They were married in December 1955 and I suspect she has put up with quite a bit, if I know my uncle. However I've never heard any family member mention she'd been abused other than verbally. I know he has a very volatile temper.
They've been married for a long time, and it's good to know that nobody has mentioned physical abuse with your aunt, but there may have been occasions that nobody is aware of. There are a lot of marriages unfortunately, where the good moments may be more than the bad, or the wife is very much in love and will tolerate verbal abuse for the duration of the marriage. This sounds like one of those cases.
If you aunt is still independent, functioning on her own, paying bills, shopping and completing tasks around the house, goes to the doctor when needed, etc., maybe she should be left to handle her own private life. It's still a good idea to be there for her if she ever does want to share, but it's not likely if her husband has a short fuse.

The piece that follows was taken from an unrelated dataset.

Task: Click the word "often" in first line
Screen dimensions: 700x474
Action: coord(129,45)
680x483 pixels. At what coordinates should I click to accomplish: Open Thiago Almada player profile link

If she wasn't mentally alert and able to care for herself and her responsibilities, I might feel differently. But I know, if I were in her shoes, even if I was sad and crying sometimes, I'd prefer to be left alone and given my privacy. I'd be furious if someone called the police to come and visit also. If I just had an argument with my husband, and someone visited unannounced wanting to come in, I'd want them to respect my wishes of not entering my house.
If she had bruises or wounds, it would be a different story. Just my opinion from everything you've said about her.